Kemudian tanpa sadar, mereka berdua menjadi dekat.
“Pantas saja
Ling Xiao selalu ke rumahmu untuk makan. Tumis timun saja berbeda dari tempat
lain. Enak,” puji Ling Heping.
“Jika suka,
seringlah datang, anggap rumah sendiri. Begini juga baik, anak- anak bisa
berteman,” kata Li Haichao dengan ramah.
“Kalau
begitu aku tidak sungkan lagi,” balas Ling Heping sambil tertawa.
“Jangan
sungkan,” balas Li Haichao sambil ikut tertawa juga.
Hari- hari
terus berlalu. Hingga akhirnya, Ling Xiao, Jian Jian, dan Ziqiu tumbuh besar bersama.

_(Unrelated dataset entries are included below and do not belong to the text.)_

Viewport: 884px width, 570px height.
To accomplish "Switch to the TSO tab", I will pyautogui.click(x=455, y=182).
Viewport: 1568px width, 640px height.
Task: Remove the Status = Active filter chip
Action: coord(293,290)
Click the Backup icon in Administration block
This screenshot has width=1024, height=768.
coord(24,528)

Dan setiap harinya, Li Haichao yang bertugas memasakkan makanan untuk mereka
semua nya.
“Xiao Jian,
saatnya makan. Ini hari pertama sekolah, jangan sampai telat,” kata Li Haichao,
berteriak, mengingatkan Jian Jian.
Dengan
malas, Jian Jian masuk ke dalam kamar mandi. Lalu menggunakan sapu Ziqiu
mengetuk atap rumah untuk memanggil Ling Xiao makan bersama. Kemudian dia
memanggil Jian Jian untuk cepat keluar dari kamar mandi, karena dia sudah tidak
tahan lagi.
“Jangan
mendesakku, aku sedang buang dengan senang,” teriak Jian Jian.
Ziqiu
akhirnya mengambil kunci dan pergi ke rumah Ling Xiao untuk menumpang ke kamar
mandinya
“Hei, Ziqiu.
Aku sudah bilang, jangan masuk saat aku menggosok gigi,” kata Ling Xiao,
mengingatkan.
“Baik, aku
tahu. Perhitungan sekali,” keluh Ziqiu.
Mendengar
itu, Ling Xiao pun membawa pergi tissue kamar mandinya. Dan Ziqiu tertawa,
karena dia sudah membawa persiapan.
Tapi
kemudian Ling Xiao kembali dan merebut tissue itu juga. Dan Ziqiu jadi merasa
bingung harus bagaimana.
Saat makan,
Ling Xiao dan Zhiqiu saling bertengkar kecil dan berebutan makanan. Lalu Li
Haichao datang, dan mereka berdua pun berhenti bertengkar.
“Dengar,
Tahun ini Xiao Jian sudah SMA kelas 1, kalian SMA kelas 3, dan disekolah yang
sama. Jangan seperti SMP setiap hari harus memanggil orang tua. Kalian harus
jadi Kakak yang baik,” pinta Li Haichao.
“Baik.
Tenang Ayah. Aku akan menjaganya,” kata Ziqiu.
“Tenang,
Ayah Li. Aku akan jaga mereka,” kata Ling Xiao.
“Li Jian
Jian. Ling Xiao makan ondemu!” kata Ziqiu, balas dendam kepada Ling Xiao yang
bersikap sok keren dan dewasa.
Mendengar itu, Jian Jian keluar dari kamar mandi. Dia menaruh satu kakinya ke atas kursi dan mengigit tusuk gigi dengan sikap seperti preman.